If the famous Obama luck clicked in at all, it was in the gaffe-prone performance of the hapless Hayward, and in a statement by a Texas Republican that Obama’s stout extraction of a $20billion clean-up and personal damage commitment from BP was embarrassingly anti-business.

Obama’s June speech to the nation, his first from the Oval office, was curiously flat. He did use the occasion to try to rally the public to its senses on the bigger and longer-term issue of reducing dependence on fossil fuels, though he later bowed to the reality that Republican opposition would not allow Democrats in the Senate to push ahead with a significant energy bill.
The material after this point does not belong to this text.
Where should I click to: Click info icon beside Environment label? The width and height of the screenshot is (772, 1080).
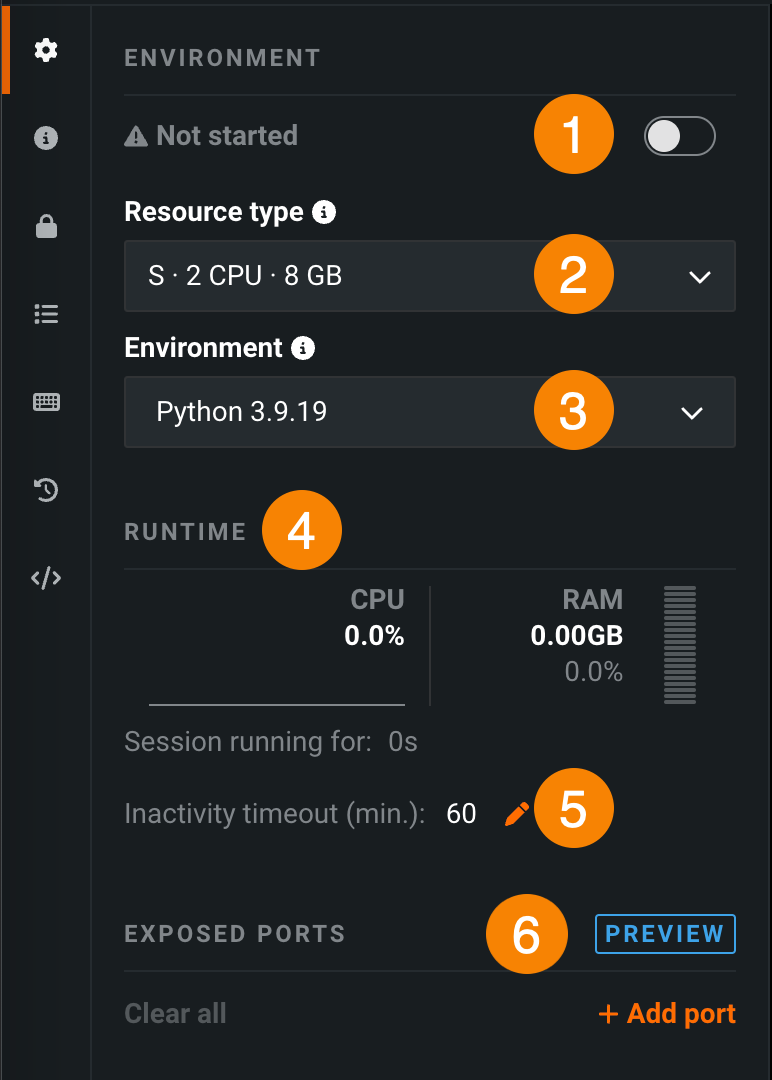click(303, 348)
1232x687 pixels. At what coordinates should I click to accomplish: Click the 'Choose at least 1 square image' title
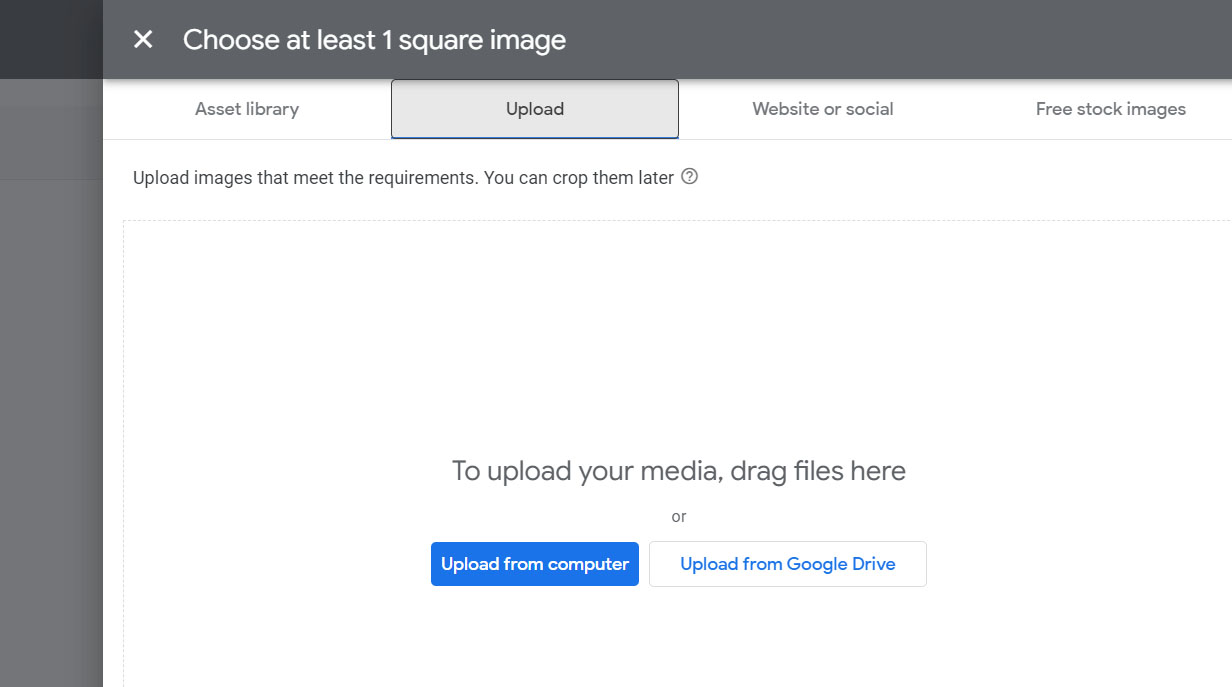(x=374, y=40)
The BP issue will recede from prominence. At the beginning of August, the leak was plugged at last, and a relief well was nearly in place. The surface oil slick is dispersing by natural maritime processes, and while the underwater plumes are still unresolved, it seems as if the US coast will be spared anything like the extent of damage that had been feared.

Politico.com reports a public disappointed in Obama’s handling of the crisis. But Obama and his team have learned from the experience, especially on the communications side. America’s regulatory safeguards will be strengthened. In the telling, as time goes by, the story may not be a negative for the White House after all.

Still, it is a far cry from the heady days of “change you can believe in” surrounding the inauguration of the first black American president after a succession of white Protestant males since 1776 (with the sole exception of Roman Catholic John Kennedy’s brief thousand days).

If it had been up to whites, they would have chosen as usual — John McCain won their vote, 55 to 43 percent.

But America’s faces have changed. Obama won a national landslide, 53 to 46 percent, because whites are a smaller proportion of the population than they were 50 years ago. Eighty percent of Americans over 65 are white, but only 50 percent of those under 25.

Obama won the election by capturing the votes of independents and of younger and ethnic Americans. There is a 20-point spread, even today, between the voting intentions of those over 50 and those under 30.

In 2008, there were between 15 and 20 million first-time voters and Obama won 70 percent of them.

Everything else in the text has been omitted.